- Reading text:
::::::::::
The alcoholic that Famine got was someone on the wagon. His victims were people who had been denying themselves something. He had been denying himself nothing that Famine could provide, which seemed to have the effect of tamping down on normal, and giving the Horseman nothing to work with.


Theresa - Apr 19, 2010 9:18:05 pm PDT #7732 of 30002
"What would it take to get your daughter to stop tweeting about this?"

Rewatching Home, my Missouri love is mighty. I so wish that she had more time with the boys.


Beverly - Apr 19, 2010 9:29:50 pm PDT #7733 of 30002
Days shrink and grow cold, sunlight through leaves is my song. Winter is long.

Still holding out a wish that God turns out to be Missouri. They'll never go that way, but it would be AWESOME.


Morgana - Apr 19, 2010 10:40:05 pm PDT #7734 of 30002
"I make mistakes, but I am on the side of Good," the Golux said, "by accident and happenchance.” – The 13 Clocks, James Thurber

Apologizing before I begin for the serial posts:

Re: Sam -- I had mentioned I was “upset with what they've done with his character (or rather, with what they haven't done with his character) as the show's progressed that I have no faith in their treatment of him any longer.”

Where is it you want them to go with his character, Morgana?
::::::::::
- Provided records:
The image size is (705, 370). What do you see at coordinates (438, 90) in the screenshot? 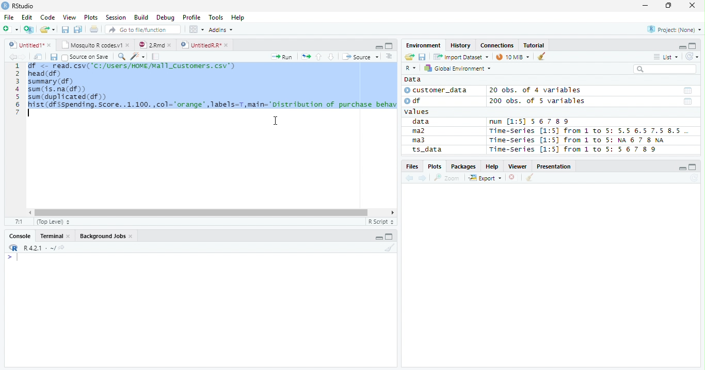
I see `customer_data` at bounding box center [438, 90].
::::::::::
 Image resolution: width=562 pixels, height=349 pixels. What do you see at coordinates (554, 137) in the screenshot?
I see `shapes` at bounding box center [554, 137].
::::::::::
- Actions to take:
1. List the names of everyone who posts in the forum excerpt.
2. Reproduce the part of the forum excerpt starting at "Rewatching Home, my" and ending at "Winter is long.".
The rows come from a separate source.

- The solutions:
1. Theresa, Beverly, Morgana

2.
Rewatching Home, my Missouri love is mighty. I so wish that she had more time with the boys.


Beverly - Apr 19, 2010 9:29:50 pm PDT #7733 of 30002
Days shrink and grow cold, sunlight through leaves is my song. Winter is long.